Evaluating Re-Identification Risk for Personal Health Information in Ontario Using Publicly Available Data Sources

Suleiman Jabbouri

Abstract

Canadian researchers contend that because there have been no published precedents of inappropriate disclosure of personal health information provided to them, the privacy risks of secondary usage of such information is very low. However, trusting the good intentions of individuals is not a practical approach to protecting personal health information.

One commonly used approach to protect data that may be disclosed for research purposes is to de-identify it. However, there is a lack of evidence to inform the de-identification decision. In particular, it is not known which variables increase the risk of re-identifying patients through record linkage with public databases. Studies have been performed in the US to examine re-identification risk. It is not known if US findings will carry over to Canada, as some have assumed.
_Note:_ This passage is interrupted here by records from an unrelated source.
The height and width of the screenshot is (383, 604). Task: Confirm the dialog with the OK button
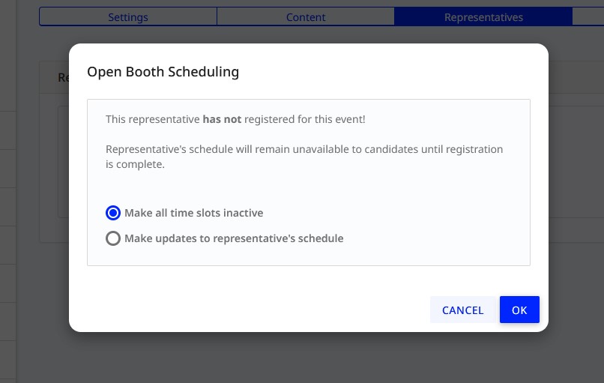coord(519,310)
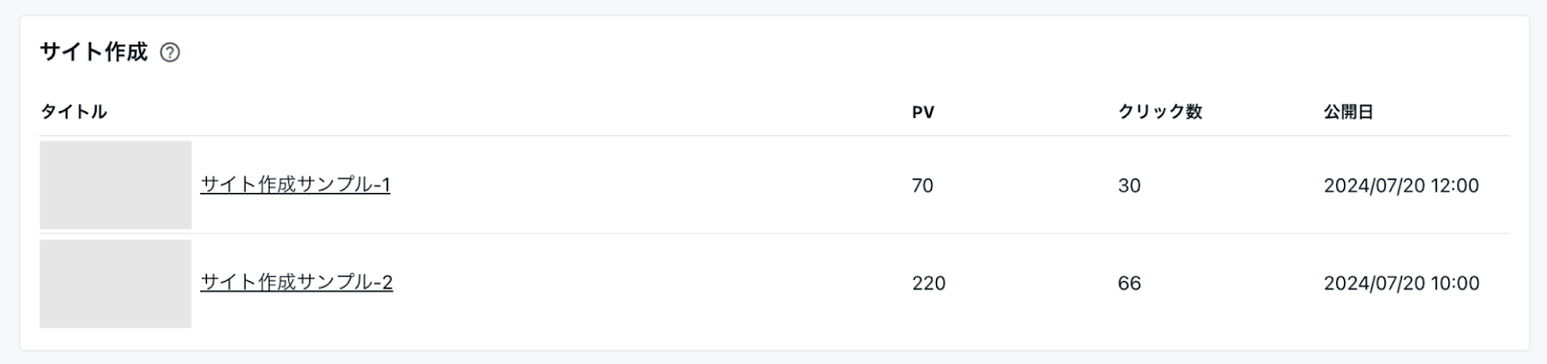Select the click count value 66
Viewport: 1547px width, 364px height.
(x=1129, y=283)
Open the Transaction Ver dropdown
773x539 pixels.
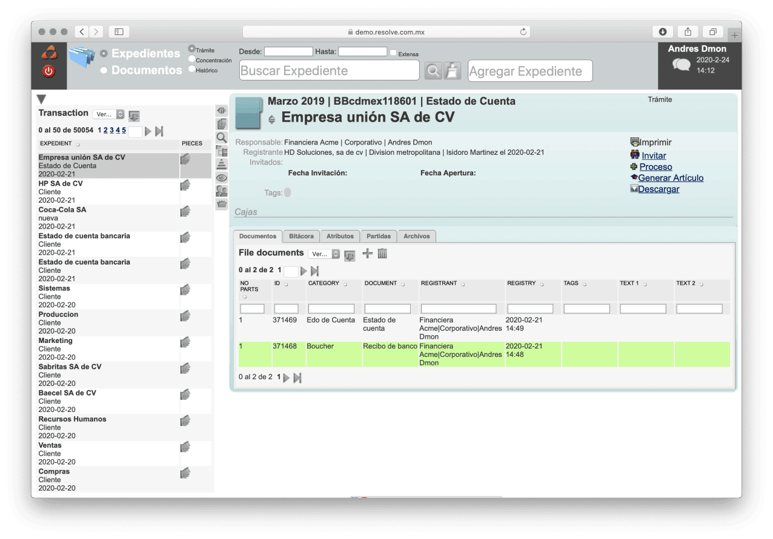pyautogui.click(x=108, y=114)
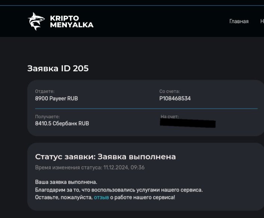
Task: Click the status change time 11.12.2024, 09:36
Action: pos(123,168)
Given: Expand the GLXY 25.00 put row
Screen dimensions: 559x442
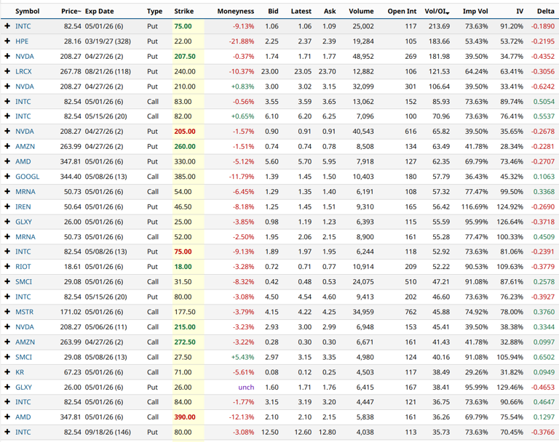Looking at the screenshot, I should pos(7,222).
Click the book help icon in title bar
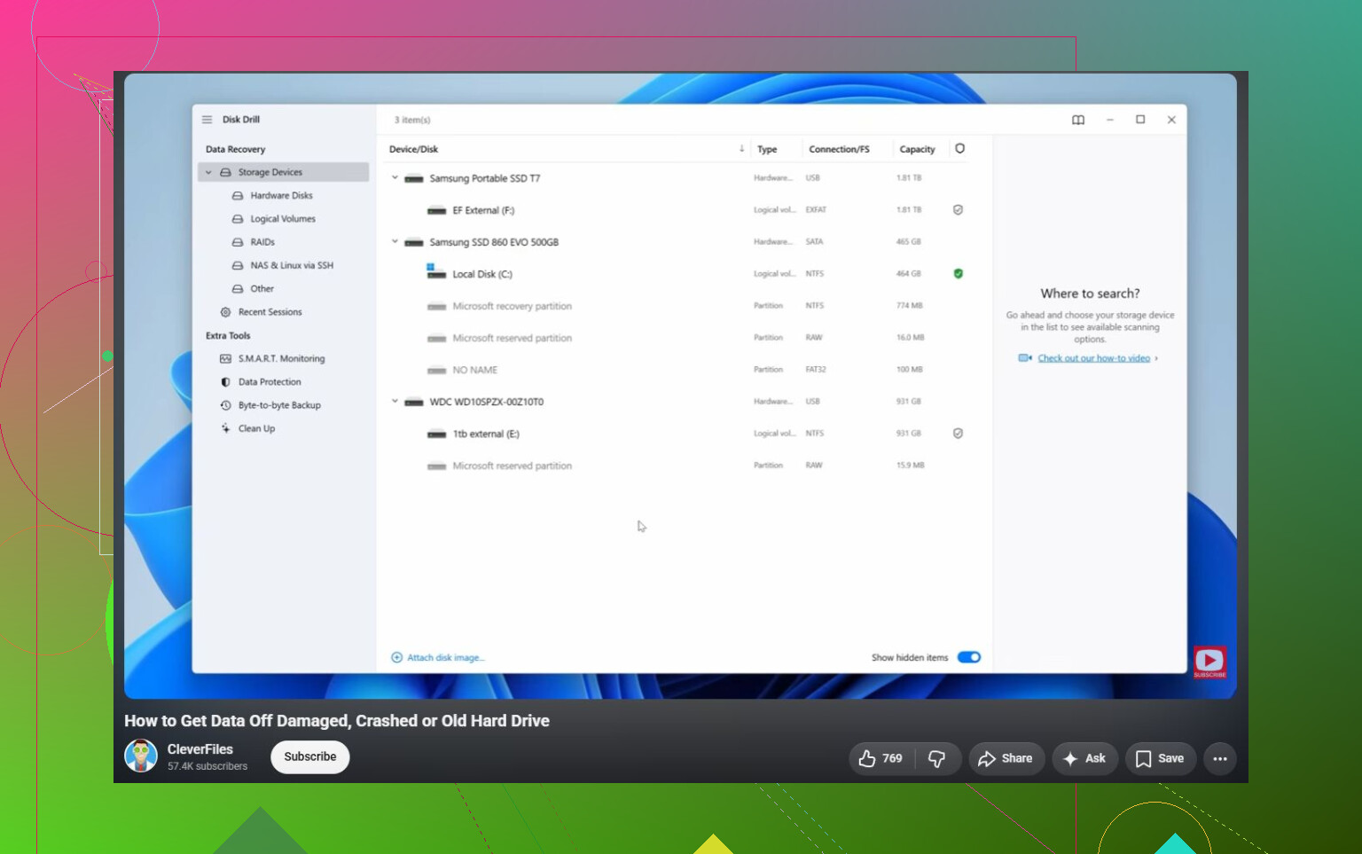The image size is (1362, 854). coord(1078,120)
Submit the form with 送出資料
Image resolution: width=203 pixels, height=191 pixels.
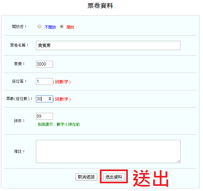[114, 177]
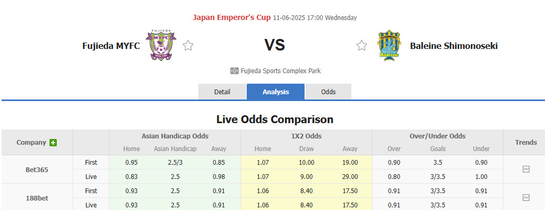The width and height of the screenshot is (545, 210).
Task: Switch to the Detail tab
Action: [x=222, y=92]
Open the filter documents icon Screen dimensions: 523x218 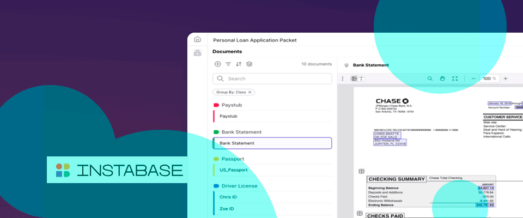[x=228, y=64]
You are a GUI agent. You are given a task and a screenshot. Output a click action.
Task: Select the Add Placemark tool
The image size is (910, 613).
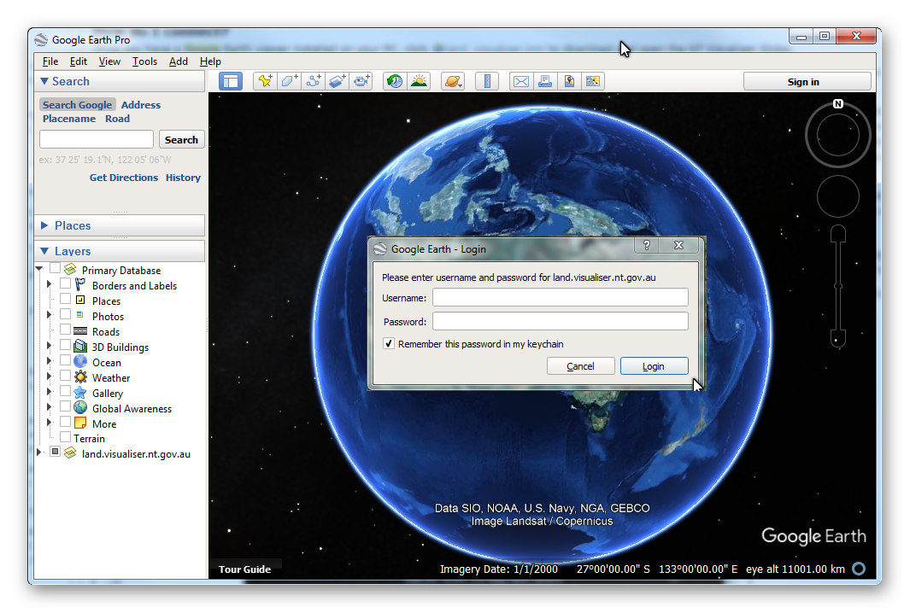point(265,81)
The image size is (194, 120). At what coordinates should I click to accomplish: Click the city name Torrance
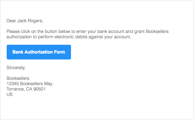15,89
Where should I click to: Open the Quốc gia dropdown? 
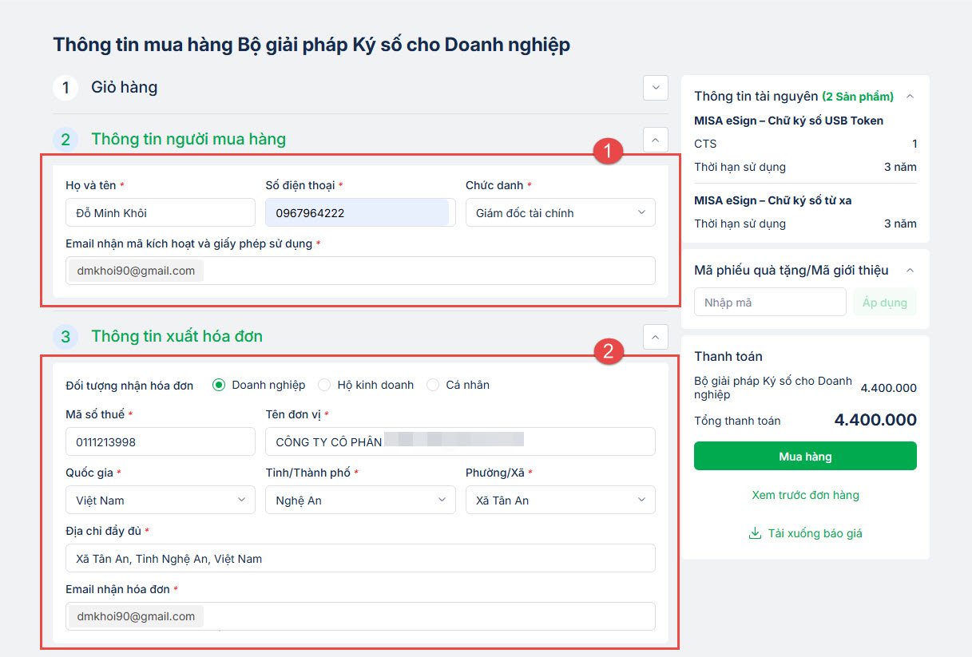point(160,501)
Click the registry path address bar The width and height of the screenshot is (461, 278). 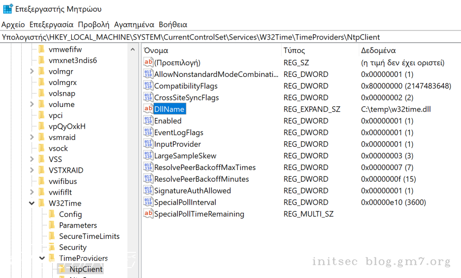[x=231, y=37]
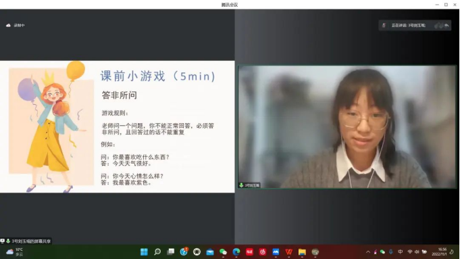Screen dimensions: 460x259
Task: Open the WPS Office taskbar icon
Action: click(288, 252)
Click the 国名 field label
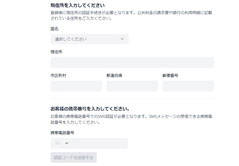 pyautogui.click(x=54, y=29)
The goal of this research is to replicate Dr. Sweeney¡Çs study at Carnege Million University in Ontario, with specific focus on the variables that were found to be good for record linkage in the US: date of birth, gender, and postal code. We found that it is possible to re-identify specific sub-populations of professionals since professional societies publish comprehensive membership lists. We focused on physicians in this analysis. The results indicate that approximately half of that sub-population can be re-identified using their gender and home postal code. The implications are that re-identification risks are relatively high for specific sub-populations. If a database containing de-identified personal health information is disclosed, and this information pertains to a known sub-population of professionals, then the risk of re-identification is relatively high unless variables such as gender, date of birth, and postal code are removed. Conversely, for the general adult population (i.e., non-professionals) and for youth, we were unable to re-identify individuals using publicly or semi-publicly available databases.